Les cinq meilleurs films de John Carpenter

Ce nom ne vous est peut-être pas familier, en effet John Carpenter a connu ses plus grands succès au cours des années 1980/1990. Il demeure pourtant un réalisateur de très grand talent et dont l’œuvre est toujours extrêmement importante. L’influence de films comme The Thing ou New York 1997 est incontestable, John Carpenter ayant, de toute évidence, révolutionné le genre horreur/science-fiction. Toolito vous propose de rattraper cette éventuelle lacune culturelle, en dévoilant les 5 meilleurs films de John Carpenter, une belle nuit de frissons en perspective !

The Thing – 1982

Bon nombre de films de John Carpenter, films qui flirtent en permanence entre science-fiction et horreur, ont eu du succès grâce au talent de dissimulateur de Carpenter: suggérer l’horreur est pire car cela oblige les spectateurs à se créer leur propre horreur. Avec The Thing, pas de suggestion, il s’agit de montrer l’horreur la plus terrifiante possible, et quoi de plus terrifiant que de voir un groupe d’humains paniqués, complètement hystériques, en proie à une paranoïa dévorante ?


New York 1997 – 1981

Voici un film de science-fiction trop sous-estimé, un de ceux dont l’influence fut marquante sur des générations de réalisateurs: il suffit de constater le nombre de films post-apocalyptiques pour se rendre compte du côté pionnier de New York 1997. Dans ce New York futuriste et dystopique, John Carpenter mène le film de main de maître, épaulé par un très grand Kurt Russel, qui a créé là, un héros intemporel et reconnaissable avec son œillère.

Halloween – 1978

Peu de gens savent finalement que le premier volet des aventures tranchantes de Michael Myers datent de 1978, l’ancêtre finalement du slasher tel que nous l’avons subi dans les années 1990/2000 avec Scream de Wes Craven, Souviens-toi et autres navets inodores. Le tueur d’Halloween est peut-être aussi le plus terrifiant, grand, fort, invincible, il personnifie toutes les horreurs de la nuit à lui tout seul. Souvent copié mais jamais égalé.

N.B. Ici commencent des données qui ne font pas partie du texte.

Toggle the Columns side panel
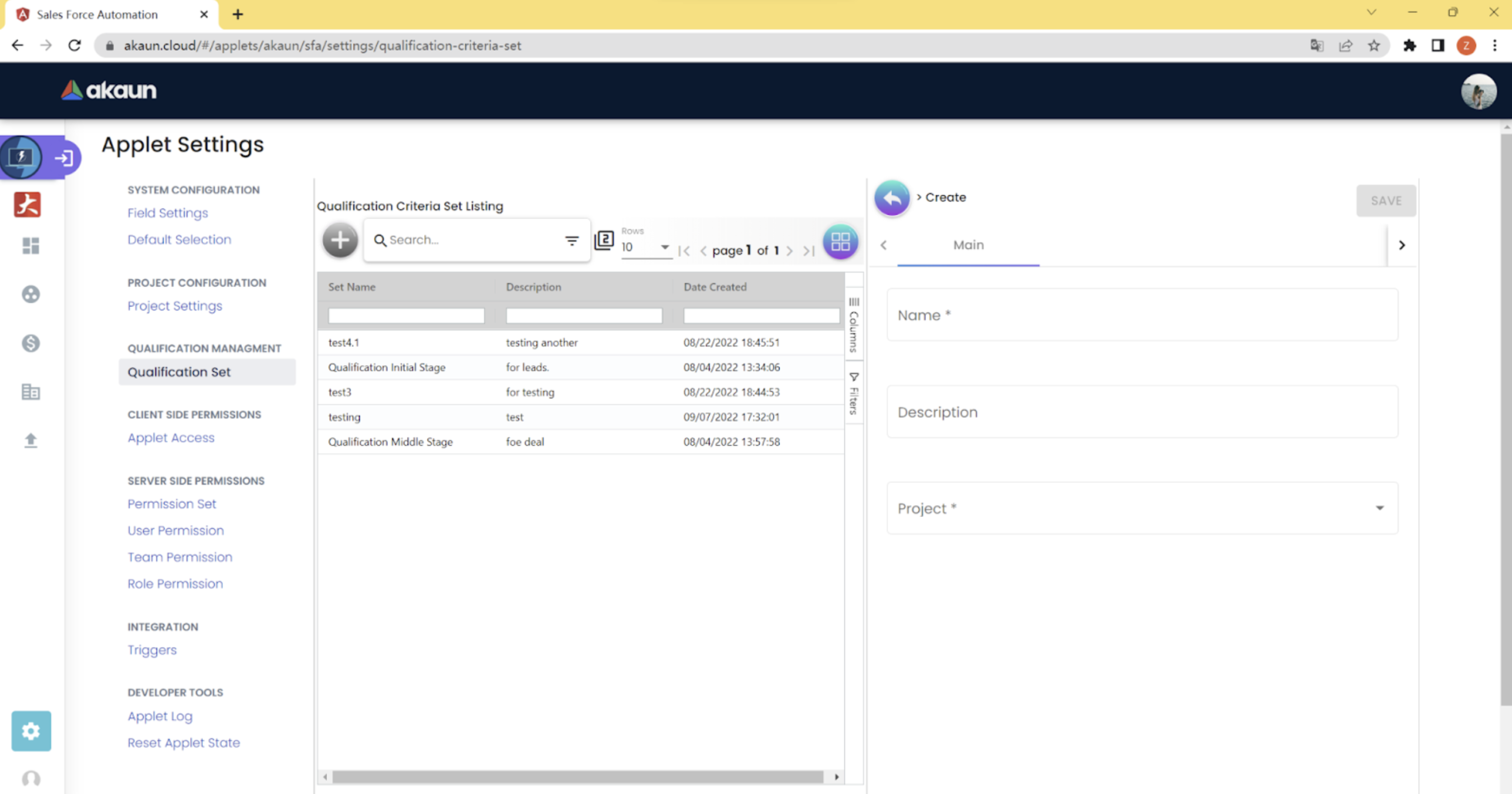The height and width of the screenshot is (794, 1512). click(x=854, y=325)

L’Antre de la Folie – 1994

C’est peut-être le dernier grand film réalisé par John Carpenter (Vampires, en 1998, n’est pas mal non plus), et c’est surtout un film unique dans la carrière du réalisateur. L’Antre de la Folie est un savant mélange entre un excellent Stephen King et le côté ésotéro-mystique de Lovecraft. Il s’agit d’un film d’horreur qui fonctionne uniquement sur le côté psychologique, le spectateur se met à imaginer l’horreur suggérée, le résultat est impeccable.

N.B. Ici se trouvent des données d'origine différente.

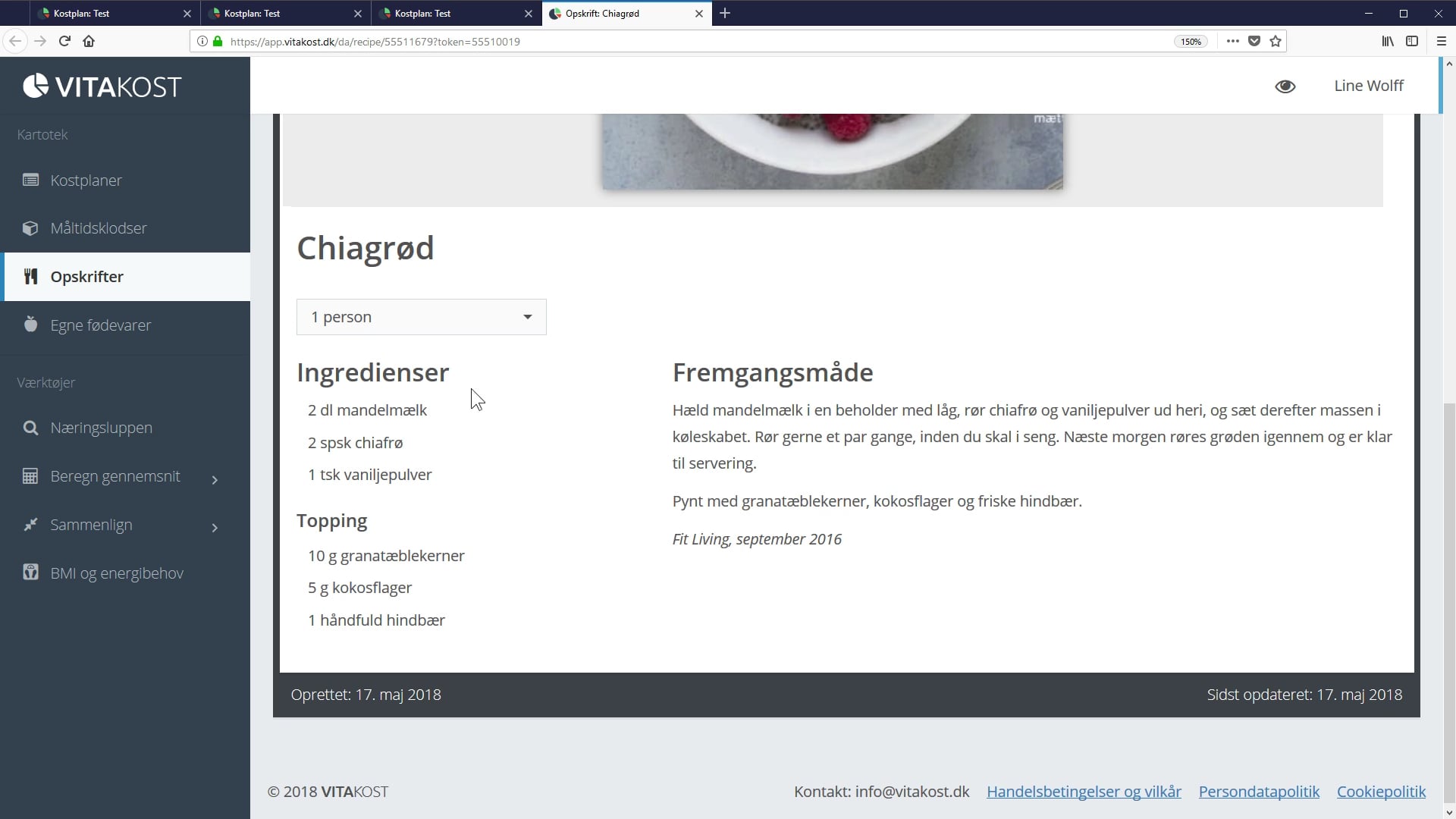Toggle the eye visibility icon

1285,86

Invasion Los Angeles – 1988

C’est le genre de film qui sème une petite graine en vous, celle de la réflexion. Le premier réflexe, j’en conviens, est de rire du côté loufoque, de cette tonalité vraiment bizarre qui émane d’Invasion Los Angeles. Pourtant l’élément comique ne vient que renforcer la critique émise pas John Carpenter, une satire sociale qui ne dit pas son nom. À noter aussi que l’artiste mondialement connu Shepard Fairey s’est inspiré de ce film pour ses travaux Obey.